> [Description of the task] An exact reproduction is required of the lines from the beginning of the entries through the line with "Marcel (197, 2198)", pictures excluded and nothing added.
--- START ---
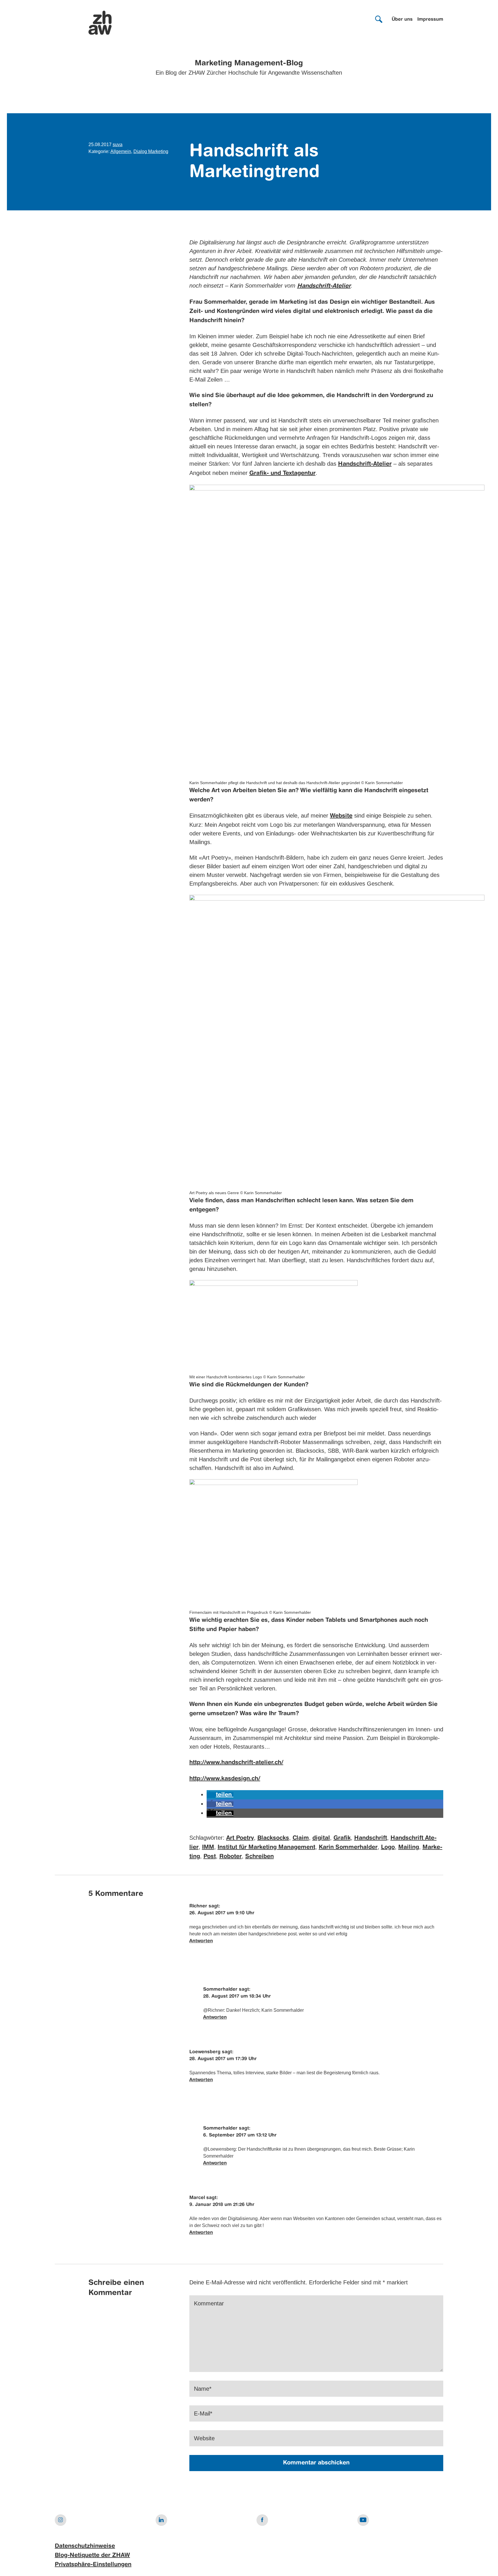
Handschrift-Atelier (365, 464)
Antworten (201, 1941)
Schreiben (259, 1857)
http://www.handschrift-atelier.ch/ (236, 1763)
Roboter (230, 1857)
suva (117, 144)
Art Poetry (240, 1838)
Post (209, 1857)
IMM (208, 1847)
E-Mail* (203, 2413)
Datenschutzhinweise (85, 2546)
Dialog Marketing (150, 151)
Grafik (342, 1838)
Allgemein (120, 151)
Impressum (430, 19)
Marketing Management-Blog (249, 63)
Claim (301, 1838)
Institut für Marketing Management (266, 1847)
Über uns (402, 19)
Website (341, 816)
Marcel (197, 2198)
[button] (220, 1795)
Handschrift (370, 1838)
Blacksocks (273, 1838)
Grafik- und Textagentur (282, 473)
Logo (388, 1847)
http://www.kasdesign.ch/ (224, 1779)
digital (321, 1838)
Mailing (408, 1847)
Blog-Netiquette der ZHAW (92, 2555)
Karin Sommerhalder (348, 1847)
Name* (203, 2389)
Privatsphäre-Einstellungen (93, 2565)
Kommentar (209, 2303)
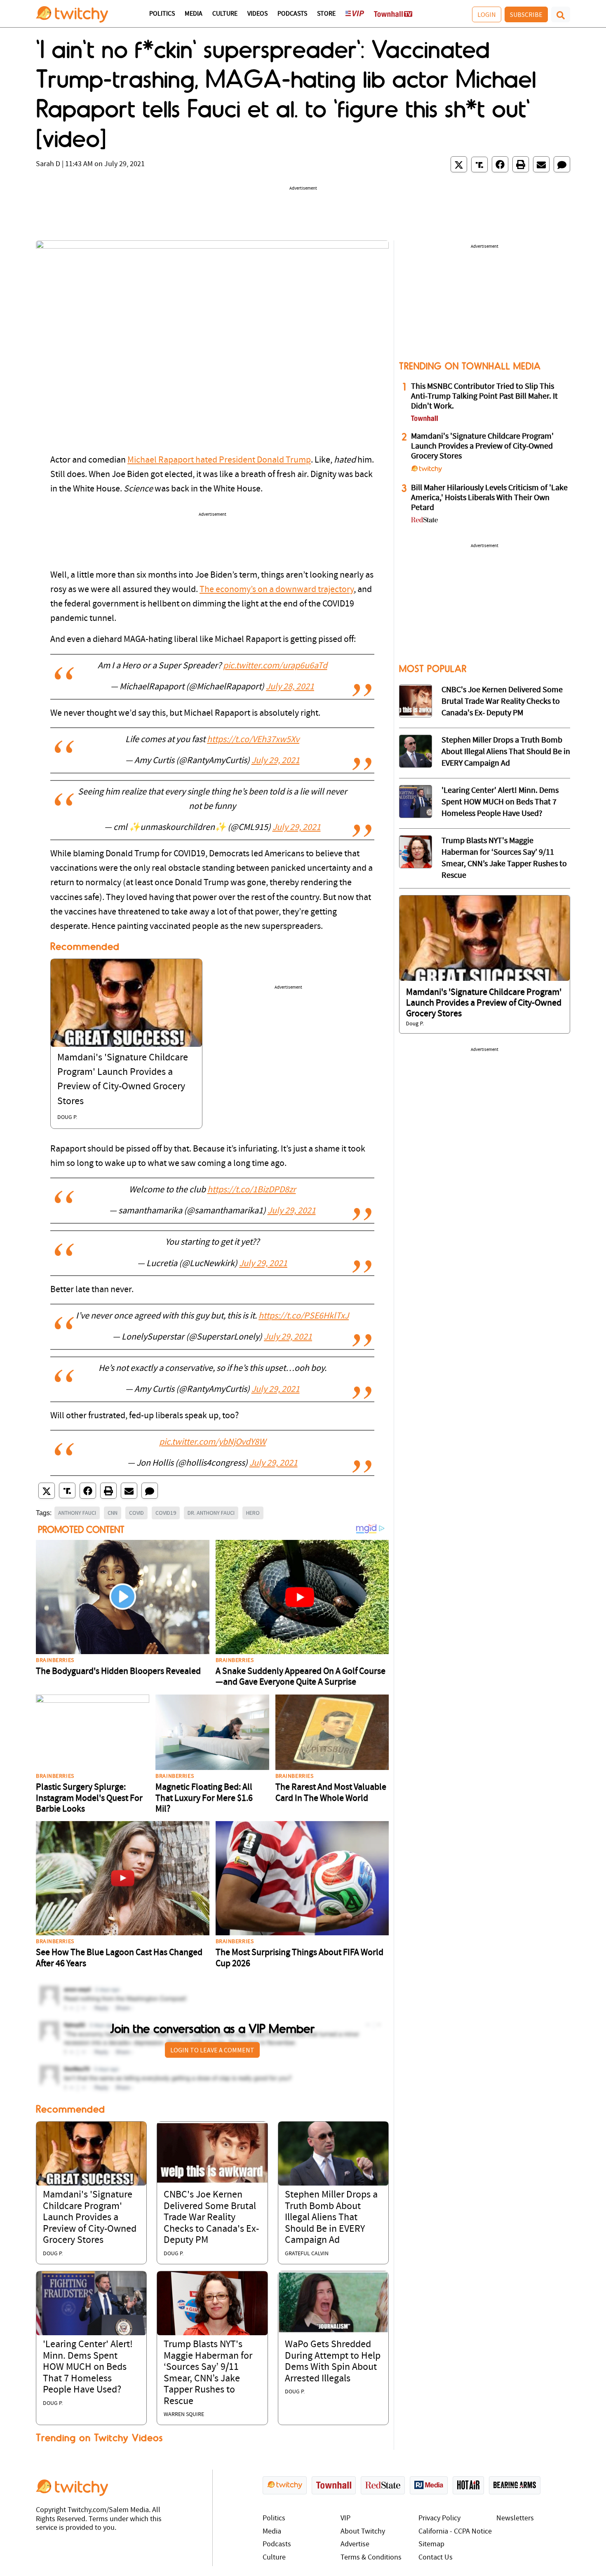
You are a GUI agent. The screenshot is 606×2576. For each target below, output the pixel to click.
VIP (345, 2518)
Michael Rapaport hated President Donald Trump (219, 460)
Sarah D (48, 164)
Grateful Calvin (307, 2254)
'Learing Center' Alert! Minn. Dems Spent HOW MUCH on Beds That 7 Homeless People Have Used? (88, 2367)
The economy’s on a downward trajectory (277, 590)
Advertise (355, 2544)
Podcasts (292, 14)
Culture (224, 14)
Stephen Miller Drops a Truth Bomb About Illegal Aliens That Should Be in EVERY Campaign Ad (331, 2217)
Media (193, 14)
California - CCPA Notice (455, 2532)
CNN (112, 1512)
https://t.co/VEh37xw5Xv (253, 740)
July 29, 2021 (275, 761)
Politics (162, 14)
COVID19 (165, 1512)
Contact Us (435, 2558)
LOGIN (486, 14)
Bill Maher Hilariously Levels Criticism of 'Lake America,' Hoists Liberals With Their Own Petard (489, 498)
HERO (253, 1512)
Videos (257, 14)
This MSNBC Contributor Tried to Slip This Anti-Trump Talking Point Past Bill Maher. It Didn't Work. (484, 397)
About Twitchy (363, 2532)
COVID (136, 1512)
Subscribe (526, 14)
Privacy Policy (439, 2518)
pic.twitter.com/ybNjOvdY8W (212, 1442)
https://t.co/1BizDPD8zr (251, 1190)
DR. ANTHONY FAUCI (211, 1512)
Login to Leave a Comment (212, 2050)
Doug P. (67, 1117)
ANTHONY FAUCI (77, 1512)
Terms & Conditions (371, 2558)
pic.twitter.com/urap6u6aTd (275, 666)
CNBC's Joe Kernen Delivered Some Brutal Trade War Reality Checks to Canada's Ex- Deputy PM (211, 2217)
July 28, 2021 (290, 687)
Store (326, 14)
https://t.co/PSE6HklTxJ (303, 1316)
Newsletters (515, 2518)
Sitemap (431, 2544)
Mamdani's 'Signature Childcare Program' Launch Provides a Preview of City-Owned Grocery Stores (89, 2217)
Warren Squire (184, 2414)
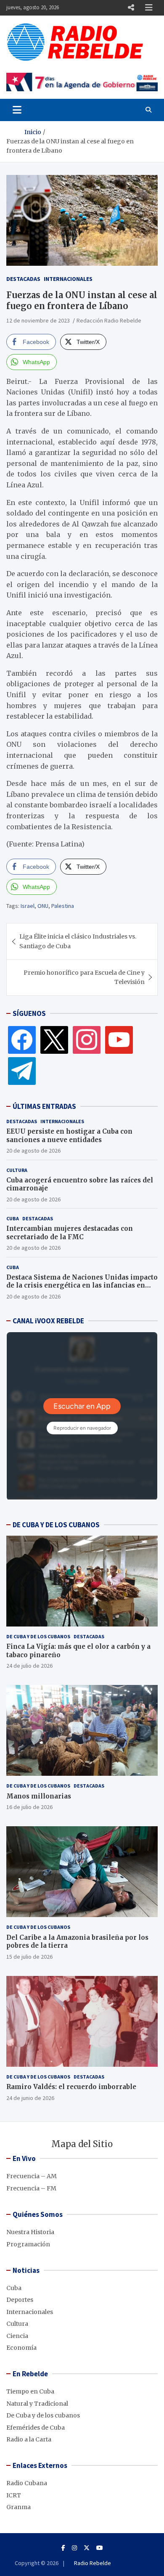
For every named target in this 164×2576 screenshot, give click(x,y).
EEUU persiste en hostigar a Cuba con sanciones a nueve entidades (69, 1135)
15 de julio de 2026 (29, 1956)
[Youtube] (99, 2548)
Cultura (16, 1170)
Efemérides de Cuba (35, 2427)
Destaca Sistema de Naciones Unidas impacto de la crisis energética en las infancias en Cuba (82, 1285)
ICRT (13, 2495)
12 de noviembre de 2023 (38, 320)
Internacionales (68, 279)
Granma (18, 2507)
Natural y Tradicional (37, 2403)
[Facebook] (22, 1039)
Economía (21, 2347)
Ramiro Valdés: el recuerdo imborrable (71, 2087)
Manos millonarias (38, 1796)
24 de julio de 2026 (29, 1665)
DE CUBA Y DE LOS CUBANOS (56, 1524)
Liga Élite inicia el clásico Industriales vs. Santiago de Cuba (77, 941)
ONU (42, 906)
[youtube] (119, 1039)
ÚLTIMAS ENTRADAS (44, 1106)
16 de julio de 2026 (29, 1807)
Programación (28, 2244)
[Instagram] (87, 1039)
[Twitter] (54, 1039)
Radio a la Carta (28, 2439)
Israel (27, 906)
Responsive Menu (131, 7)
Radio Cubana (26, 2483)
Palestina (62, 906)
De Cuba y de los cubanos (38, 1636)
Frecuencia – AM (31, 2176)
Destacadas (23, 279)
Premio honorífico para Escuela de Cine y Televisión (84, 977)
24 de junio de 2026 (30, 2098)
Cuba (12, 1218)
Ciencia (17, 2336)
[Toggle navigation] (17, 110)
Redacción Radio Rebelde (109, 320)
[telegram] (22, 1070)
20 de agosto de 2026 (33, 1150)
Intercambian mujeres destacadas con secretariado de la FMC (69, 1233)
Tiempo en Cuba (30, 2391)
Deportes (19, 2300)
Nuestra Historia (30, 2232)
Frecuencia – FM (31, 2188)
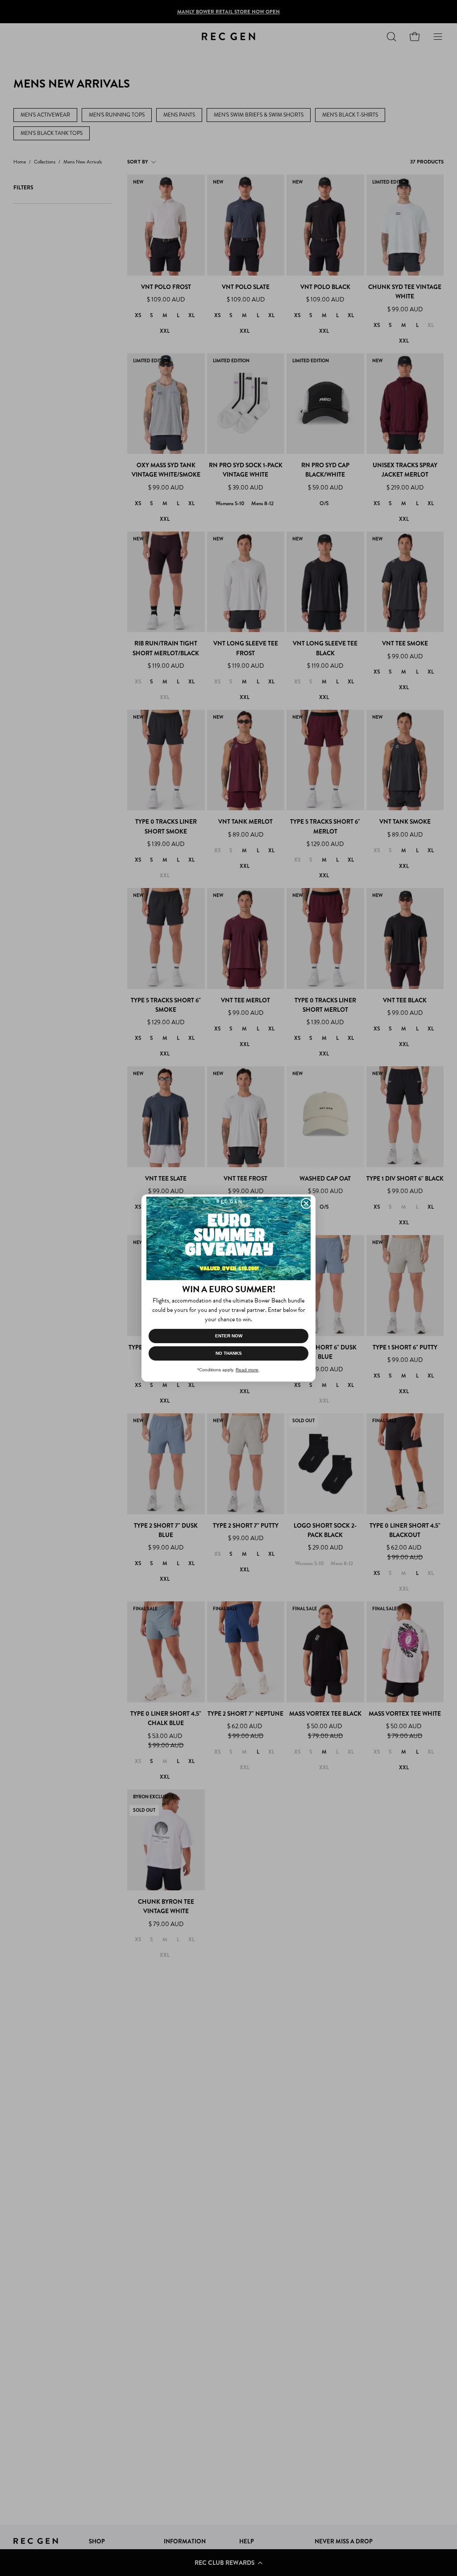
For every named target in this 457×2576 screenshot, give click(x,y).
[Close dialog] (306, 1203)
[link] (228, 1238)
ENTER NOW (228, 1335)
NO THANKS (229, 1353)
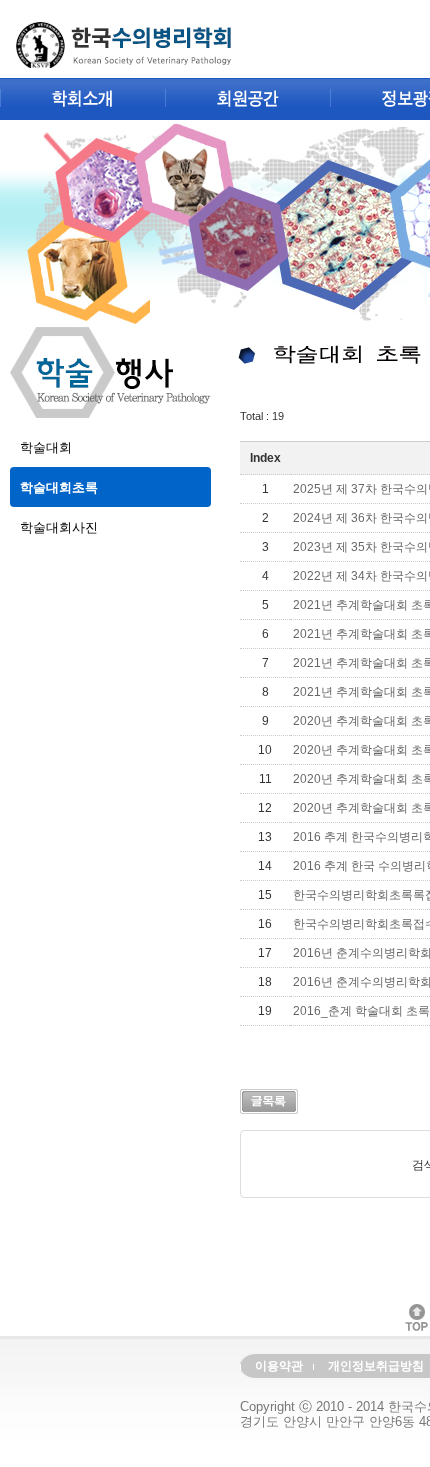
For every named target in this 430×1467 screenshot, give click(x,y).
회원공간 (247, 99)
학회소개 (82, 99)
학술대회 (46, 447)
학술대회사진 (59, 527)
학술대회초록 (59, 487)
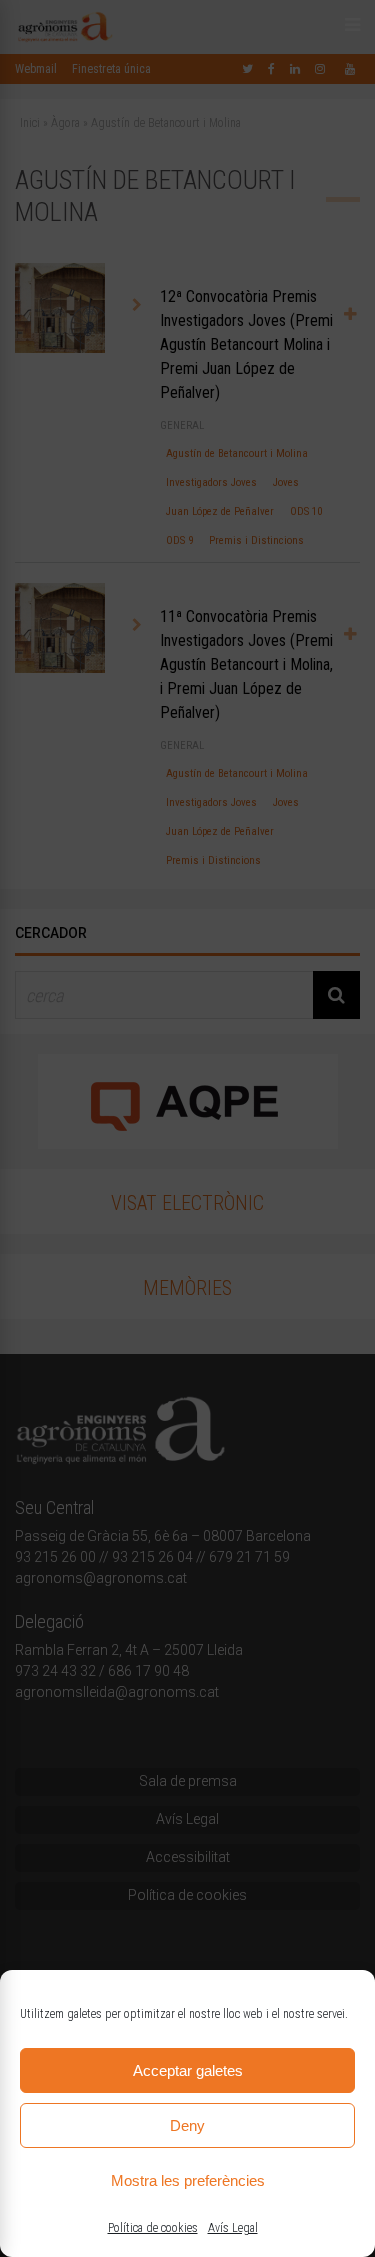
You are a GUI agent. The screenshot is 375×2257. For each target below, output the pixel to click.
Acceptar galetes (188, 2070)
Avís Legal (233, 2228)
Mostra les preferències (188, 2180)
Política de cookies (153, 2228)
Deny (187, 2125)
--- END ---
> [Exercise output]
Handschrift-Atelier (365, 464)
Antworten (201, 1941)
Schreiben (259, 1857)
http://www.handschrift-atelier.ch/ (236, 1763)
Roboter (230, 1857)
suva (117, 144)
Art Poetry (240, 1838)
Post (209, 1857)
IMM (208, 1847)
E-Mail* (203, 2413)
Datenschutzhinweise (85, 2546)
Dialog Marketing (150, 151)
Grafik (342, 1838)
Allgemein (120, 151)
Impressum (430, 19)
Marketing Management-Blog (249, 63)
Claim (301, 1838)
Institut für Marketing Management (266, 1847)
Über uns (402, 19)
Website (341, 816)
Marcel (197, 2198)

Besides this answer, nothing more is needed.